Whether this be so or not, the apparent origin of the cloud on the peak, and radiation from it, distinguish it from the drift-cloud of level country, which arranges itself at the horizon in broken masses, such as Fig. 89, showing no point of origin; and I do not know how far they are vertical cliffs or horizontally extended fields. They are apt to be very precipitous in aspect, breaking into fragments with an apparently concentric motion, as in the figure; but of this motion also—whether vertical or horizontal—I can say nothing positive.

§ 12. The absolute scale of such clouds may be seen, or at least demonstrated, more clearly in Fig. 88, which is a rough note of an effect of sky behind the tower of Berne Cathedral. It was made from the mound beside the railroad bridge. The Cathedral tower is half-a-mile distant. The great Eiger of Grindelwald is seen just on the right of it. This mountain is distant from the tower thirty-four miles as the crow flies, and ten thousand feet above it in height. The drift-cloud behind it, therefore, being in full light, and showing no overhanging surfaces, must rise at least twenty thousand feet into the air.

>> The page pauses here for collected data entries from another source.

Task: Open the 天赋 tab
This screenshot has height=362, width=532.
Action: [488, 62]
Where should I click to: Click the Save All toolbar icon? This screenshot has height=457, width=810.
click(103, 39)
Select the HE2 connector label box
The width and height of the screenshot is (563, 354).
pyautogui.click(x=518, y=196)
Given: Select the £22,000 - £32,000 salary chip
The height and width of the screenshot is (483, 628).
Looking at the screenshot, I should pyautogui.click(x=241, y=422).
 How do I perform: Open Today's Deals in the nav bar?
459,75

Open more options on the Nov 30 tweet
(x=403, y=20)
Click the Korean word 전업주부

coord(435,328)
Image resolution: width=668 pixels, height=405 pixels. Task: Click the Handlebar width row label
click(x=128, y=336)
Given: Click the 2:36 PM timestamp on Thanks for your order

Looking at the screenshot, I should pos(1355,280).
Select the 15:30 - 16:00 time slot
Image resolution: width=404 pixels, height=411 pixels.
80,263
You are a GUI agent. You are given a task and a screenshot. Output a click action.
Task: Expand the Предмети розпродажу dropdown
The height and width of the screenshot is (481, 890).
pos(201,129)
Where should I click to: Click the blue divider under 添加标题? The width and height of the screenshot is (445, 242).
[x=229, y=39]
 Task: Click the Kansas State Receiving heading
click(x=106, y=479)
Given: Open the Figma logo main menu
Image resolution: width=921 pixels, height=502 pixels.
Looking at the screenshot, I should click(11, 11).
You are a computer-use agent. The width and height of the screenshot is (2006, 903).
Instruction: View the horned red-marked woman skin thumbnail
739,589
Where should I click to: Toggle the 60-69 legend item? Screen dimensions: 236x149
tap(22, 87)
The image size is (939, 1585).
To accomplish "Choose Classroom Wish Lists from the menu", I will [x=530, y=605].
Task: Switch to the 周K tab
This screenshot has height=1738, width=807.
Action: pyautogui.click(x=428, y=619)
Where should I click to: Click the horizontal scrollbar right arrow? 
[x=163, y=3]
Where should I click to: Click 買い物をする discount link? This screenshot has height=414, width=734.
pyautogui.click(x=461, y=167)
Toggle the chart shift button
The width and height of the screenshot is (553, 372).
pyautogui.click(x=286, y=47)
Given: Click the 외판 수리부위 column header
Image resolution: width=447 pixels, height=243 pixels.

§ 13. The extreme whiteness of the volume of vapor in this case (not, I fear, very intelligible in the woodcut[3]) may be partly owing to recent rain, which, by its evaporation, gives a peculiar density and brightness to some forms of clearing cloud. In order to understand this, we must consider another set of facts. When weather is thoroughly wet among hills, we ought no more to accuse the mountains of forming the clouds, than we do the plains in similar circumstances. The unbroken mist buries the mountains to their bases; but that is not their fault. It may be just as wet and just as cloudy elsewhere. (This is not true of Scottish mountain, by the way.) But when the wet weather is breaking, and the clouds pass, perhaps, in great measure, away from the plains leaving large spaces of blue sky, the mountains begin to shape clouds for themselves. The fallen moisture evaporates from the plain invisibly; but not so from the hill-side. There, what quantity of rain has not gone down in the torrents, ascends again to heaven instantly in white clouds. The storm passes as if it had tormented the crags, and the strong mountains smoke like tired horses.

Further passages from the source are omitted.